Энди злится. Отворачивается, встает.
— Поедем куда-нибудь. Я покормлю тебя.
— Я что, собака? — огрызается парень.
— Нет, но сквозь тебя можно видеть, что за спиной.
— Знаешь, последнее время почему-то никто не жаждет меня содержать. Наверное, квалификацию потерял, — он старается говорить спокойно, но Маккена видит, насколько у него не получается.
Рой обнимает его со спины, прижимаясь щекой.
— Я не хотел тебя обидеть.
— Раз не хотел, то и не делай, — отвечает парень, отворачивая лицо.
— Я не могу на это смотреть!
— Потерпи, сейчас уйду.
— Куда?!
Энди резко разворачивается.
— Даже не знаю, как тебе ответить, чтобы ты поверил. Домой. Знаешь, мне как-то немного утром на работу надо.
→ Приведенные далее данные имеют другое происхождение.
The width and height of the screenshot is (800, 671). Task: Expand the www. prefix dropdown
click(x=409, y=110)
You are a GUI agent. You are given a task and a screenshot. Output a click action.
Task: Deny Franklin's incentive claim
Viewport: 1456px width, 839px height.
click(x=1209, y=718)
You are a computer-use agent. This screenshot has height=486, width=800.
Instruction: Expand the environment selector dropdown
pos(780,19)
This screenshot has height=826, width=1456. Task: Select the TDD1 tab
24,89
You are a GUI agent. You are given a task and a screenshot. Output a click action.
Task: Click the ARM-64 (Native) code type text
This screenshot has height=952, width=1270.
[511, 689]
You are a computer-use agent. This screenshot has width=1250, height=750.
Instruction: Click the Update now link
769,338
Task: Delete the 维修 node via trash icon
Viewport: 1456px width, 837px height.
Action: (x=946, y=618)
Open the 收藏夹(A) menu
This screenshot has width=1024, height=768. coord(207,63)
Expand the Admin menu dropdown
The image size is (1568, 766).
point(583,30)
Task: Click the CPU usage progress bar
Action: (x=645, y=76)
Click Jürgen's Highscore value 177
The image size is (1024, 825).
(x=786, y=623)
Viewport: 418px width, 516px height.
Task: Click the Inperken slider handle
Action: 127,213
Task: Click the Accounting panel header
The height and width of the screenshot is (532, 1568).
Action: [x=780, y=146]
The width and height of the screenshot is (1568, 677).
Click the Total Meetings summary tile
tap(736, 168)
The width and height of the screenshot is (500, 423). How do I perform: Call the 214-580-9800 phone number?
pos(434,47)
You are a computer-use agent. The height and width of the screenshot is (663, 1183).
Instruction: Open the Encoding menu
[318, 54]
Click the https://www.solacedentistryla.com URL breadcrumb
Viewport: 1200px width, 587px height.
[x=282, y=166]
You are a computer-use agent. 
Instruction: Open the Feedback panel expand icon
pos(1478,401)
Не хочу ее потерять. Представляешь, почему-то не вышел я талантом быть свободным художником, так что приходится работать на хозяина и на жизнь. Ну, в общем, как-то приблизительно так.
Рой ошеломлен. Потерян. Он не может ничего сообразить, кроме того, что Энди сейчас уйдет.
— Не уходи.
— Не могу, и ты это знаешь.
— Не знаю я ни черта! И не хочу ни черта знать!
Отчаяние втянуло его с головой. Как воронка. Целиком.
— Пожалуйста.
Энди остановился и так и остался стоять, не оборачиваясь.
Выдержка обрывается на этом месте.